O Juízo a quo ressaltou também os indicativos de reiteração delitiva, pois o investigado Giovanni é parte denunciada por tentativa de homicídio contra indígena no ano de 2019.

Posteriormente, contudo, ao verificar a fragilidade do lastro probatório relativo ao disparo de arma de fogo e a perspectiva de prolongamento das investigações, o Juízo a quo reviu em parte sua própria decisão. Sem prejuízo de reconhecer a gravidade concreta dos fatos, entendeu suficiente, por ora, a fixação de prisão domiciliar para Giovanni, com uso de tornozeleira eletrônica, cumulada com diversas medidas cautelares tendentes a evitar que o investigado torne a delinquir ou intimidar a comunidade indígena.

Os fatos objeto de apuração são bastante graves e, diante dos indícios de reiteração delitiva, recomendam a fixação de medidas cautelares a fim de evitar novas investidas criminosas, em conformidade com o disposto no art. 282, I e II, do Código de Processo Penal.

Contudo, as medidas estabelecidas pelo Juízo a quo restringem significativamente o direito de locomoção do recorrido, sujeito a controle mediante uso de tornozeleira eletrônica e proibido de se aproximar do local dos fatos, bem como do lugar onde residem os indígenas das comunidades Avaeté e Ñu Verá. Além disso, não deve se comunicar com outros indivíduos com quem teria perpetrado os delitos pelos quais é investigado.

As medidas cautelares fixadas pelo Juízo a quo mostram-se adequadas e suficientes à proteção da ordem pública contra a reiteração criminosa, não se impondo, por ora, o restabelecimento do decreto de prisão preventiva.

Ante o exposto, NEGO PROVIMENTO ao recurso em sentido estrito.

É o voto.



E M E N T A

PENAL. PROCESSO PENAL. RECURSO EM SENTIDO ESTRITO. PEDIDO DE PRISÃO PREVENTIVA. MEDIDAS CAUTELARES FIXADAS PELO JUÍZO “A QUO” QUE SE MOSTRAM SUFICIENTES À PRESERVAÇÃO DA ORDEM PÚBLICA DIANTE DAS CIRCUNSTÂNCIAS DO CASO (CPP, ART. 282, I E II). RECURSO DESPROVIDO.

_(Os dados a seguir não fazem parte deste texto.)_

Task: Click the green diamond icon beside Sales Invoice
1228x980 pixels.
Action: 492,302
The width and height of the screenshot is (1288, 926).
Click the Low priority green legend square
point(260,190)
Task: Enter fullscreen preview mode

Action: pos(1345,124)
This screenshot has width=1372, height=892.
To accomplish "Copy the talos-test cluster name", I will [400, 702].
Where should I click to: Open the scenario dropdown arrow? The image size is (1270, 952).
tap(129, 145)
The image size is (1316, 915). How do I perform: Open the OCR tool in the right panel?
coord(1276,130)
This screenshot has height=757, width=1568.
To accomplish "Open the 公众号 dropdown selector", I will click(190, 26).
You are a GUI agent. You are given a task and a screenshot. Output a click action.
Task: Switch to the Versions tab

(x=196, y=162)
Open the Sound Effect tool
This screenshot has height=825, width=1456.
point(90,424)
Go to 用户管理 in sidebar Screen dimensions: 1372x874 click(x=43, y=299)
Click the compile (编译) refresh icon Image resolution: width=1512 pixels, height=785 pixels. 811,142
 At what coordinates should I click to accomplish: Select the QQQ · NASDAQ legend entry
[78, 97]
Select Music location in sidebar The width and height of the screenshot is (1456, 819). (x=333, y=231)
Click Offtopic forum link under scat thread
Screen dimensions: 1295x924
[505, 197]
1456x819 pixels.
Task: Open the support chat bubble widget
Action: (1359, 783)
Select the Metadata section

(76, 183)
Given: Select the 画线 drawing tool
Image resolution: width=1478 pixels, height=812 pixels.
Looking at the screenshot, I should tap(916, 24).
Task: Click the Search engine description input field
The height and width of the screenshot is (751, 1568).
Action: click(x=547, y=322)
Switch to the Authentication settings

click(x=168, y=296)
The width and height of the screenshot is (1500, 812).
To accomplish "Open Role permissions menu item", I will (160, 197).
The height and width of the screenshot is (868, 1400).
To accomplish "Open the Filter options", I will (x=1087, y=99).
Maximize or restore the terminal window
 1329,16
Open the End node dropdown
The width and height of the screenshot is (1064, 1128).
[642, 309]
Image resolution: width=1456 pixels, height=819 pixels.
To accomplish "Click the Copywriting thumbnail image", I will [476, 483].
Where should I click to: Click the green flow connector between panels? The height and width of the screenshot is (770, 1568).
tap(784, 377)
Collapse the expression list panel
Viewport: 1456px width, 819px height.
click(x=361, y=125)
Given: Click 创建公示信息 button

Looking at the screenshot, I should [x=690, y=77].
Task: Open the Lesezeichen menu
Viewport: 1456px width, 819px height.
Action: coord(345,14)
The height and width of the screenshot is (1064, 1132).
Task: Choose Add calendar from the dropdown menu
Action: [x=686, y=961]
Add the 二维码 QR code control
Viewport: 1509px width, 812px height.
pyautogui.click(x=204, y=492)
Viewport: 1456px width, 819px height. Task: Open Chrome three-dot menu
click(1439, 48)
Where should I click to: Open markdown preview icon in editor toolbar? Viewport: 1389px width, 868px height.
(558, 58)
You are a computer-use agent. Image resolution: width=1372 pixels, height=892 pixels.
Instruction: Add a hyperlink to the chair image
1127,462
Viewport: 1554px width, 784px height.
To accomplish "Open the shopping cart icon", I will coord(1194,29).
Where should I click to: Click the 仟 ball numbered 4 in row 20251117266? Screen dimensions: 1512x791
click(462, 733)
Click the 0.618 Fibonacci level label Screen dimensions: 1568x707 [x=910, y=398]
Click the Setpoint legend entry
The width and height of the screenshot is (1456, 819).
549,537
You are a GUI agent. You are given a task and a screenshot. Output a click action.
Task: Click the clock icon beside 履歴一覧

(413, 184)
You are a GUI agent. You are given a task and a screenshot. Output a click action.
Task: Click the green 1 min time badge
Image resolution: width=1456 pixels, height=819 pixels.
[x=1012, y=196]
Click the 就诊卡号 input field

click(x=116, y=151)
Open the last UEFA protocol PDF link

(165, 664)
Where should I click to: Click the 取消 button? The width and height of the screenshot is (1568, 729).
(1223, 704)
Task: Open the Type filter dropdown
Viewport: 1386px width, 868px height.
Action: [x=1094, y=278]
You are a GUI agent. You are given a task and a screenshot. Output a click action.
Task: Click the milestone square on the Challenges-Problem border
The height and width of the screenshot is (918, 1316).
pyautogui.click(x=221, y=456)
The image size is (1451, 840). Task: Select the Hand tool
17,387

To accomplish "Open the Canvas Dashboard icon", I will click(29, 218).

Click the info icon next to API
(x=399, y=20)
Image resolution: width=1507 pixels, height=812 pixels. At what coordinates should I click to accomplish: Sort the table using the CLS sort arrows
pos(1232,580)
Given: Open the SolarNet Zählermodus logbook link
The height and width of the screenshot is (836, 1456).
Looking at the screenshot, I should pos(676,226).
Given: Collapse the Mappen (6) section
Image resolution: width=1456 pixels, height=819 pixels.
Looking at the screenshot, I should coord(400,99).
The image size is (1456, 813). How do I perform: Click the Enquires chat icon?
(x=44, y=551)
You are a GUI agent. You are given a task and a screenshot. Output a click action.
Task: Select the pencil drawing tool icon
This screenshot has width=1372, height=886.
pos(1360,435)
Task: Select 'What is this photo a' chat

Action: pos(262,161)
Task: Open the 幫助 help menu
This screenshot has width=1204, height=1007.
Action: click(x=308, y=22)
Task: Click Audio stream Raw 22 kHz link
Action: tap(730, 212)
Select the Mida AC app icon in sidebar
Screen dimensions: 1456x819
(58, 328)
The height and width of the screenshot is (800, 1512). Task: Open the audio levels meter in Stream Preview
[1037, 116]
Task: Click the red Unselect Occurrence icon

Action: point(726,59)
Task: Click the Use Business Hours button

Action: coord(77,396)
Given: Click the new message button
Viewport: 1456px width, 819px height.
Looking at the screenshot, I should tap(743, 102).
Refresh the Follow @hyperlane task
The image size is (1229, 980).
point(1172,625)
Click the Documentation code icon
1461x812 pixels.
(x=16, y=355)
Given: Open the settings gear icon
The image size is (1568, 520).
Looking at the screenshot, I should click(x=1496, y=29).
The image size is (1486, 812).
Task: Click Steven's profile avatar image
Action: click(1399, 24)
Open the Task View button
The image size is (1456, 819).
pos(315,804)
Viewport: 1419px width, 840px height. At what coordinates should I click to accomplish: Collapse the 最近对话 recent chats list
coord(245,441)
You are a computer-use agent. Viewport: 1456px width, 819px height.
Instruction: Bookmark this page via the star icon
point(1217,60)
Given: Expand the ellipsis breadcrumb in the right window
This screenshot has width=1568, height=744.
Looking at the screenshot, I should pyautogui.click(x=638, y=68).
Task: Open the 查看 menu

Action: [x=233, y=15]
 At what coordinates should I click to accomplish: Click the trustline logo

1. O Juízo a quo inicialmente decretou a custódia preventiva em razão do lastro probatório mínimo dos crimes de incêndio (CP, art. 250) e tentativa de homicídio (CP, art. 121, c. c. o art. 14, II), em tese perpetrados pelo recorrido contra ocupação indígena.

2. Posteriormente, contudo, ao verificar a fragilidade do lastro probatório relativo à tentativa de homicídio, bem como e a perspectiva de prolongamento das investigações, o Juízo a quo reviu em parte sua própria decisão. Sem prejuízo de reconhecer a gravidade concreta dos fatos, entendeu suficiente, por ora, a fixação de prisão domiciliar para o recorrido, com uso de tornozeleira eletrônica, cumulada com diversas medidas cautelares tendentes a evitar que o investigado torne a delinquir ou intimidar a comunidade indígena.

3. As medidas estabelecidas pelo Juízo a quo restringem significativamente o direito de locomoção do recorrido, sujeito a controle mediante uso de tornozeleira eletrônica e proibido de se aproximar do local dos fatos, bem como do lugar onde residem os indígenas. Além disso, não deve se comunicar com outros indivíduos com quem teria perpetrado os delitos pelos quais é investigado.

4. As medidas cautelares fixadas pelo Juízo a quo mostram-se, por ora, adequadas e suficientes à proteção da ordem pública contra novas investidas criminosas (CPP, art. 282, I e II), não se impondo a decretação da prisão preventiva do recorrido.

5.  Recurso em sentido estrito desprovido.


  ACÓRDÃO

Vistos e relatados estes autos em que são partes as acima indicadas, a Quinta Turma, por unanimidade, decidiu, NEGAR PROVIMENTO ao recurso em sentido estrito, nos termos do relatório e voto que ficam fazendo parte integrante do presente julgado.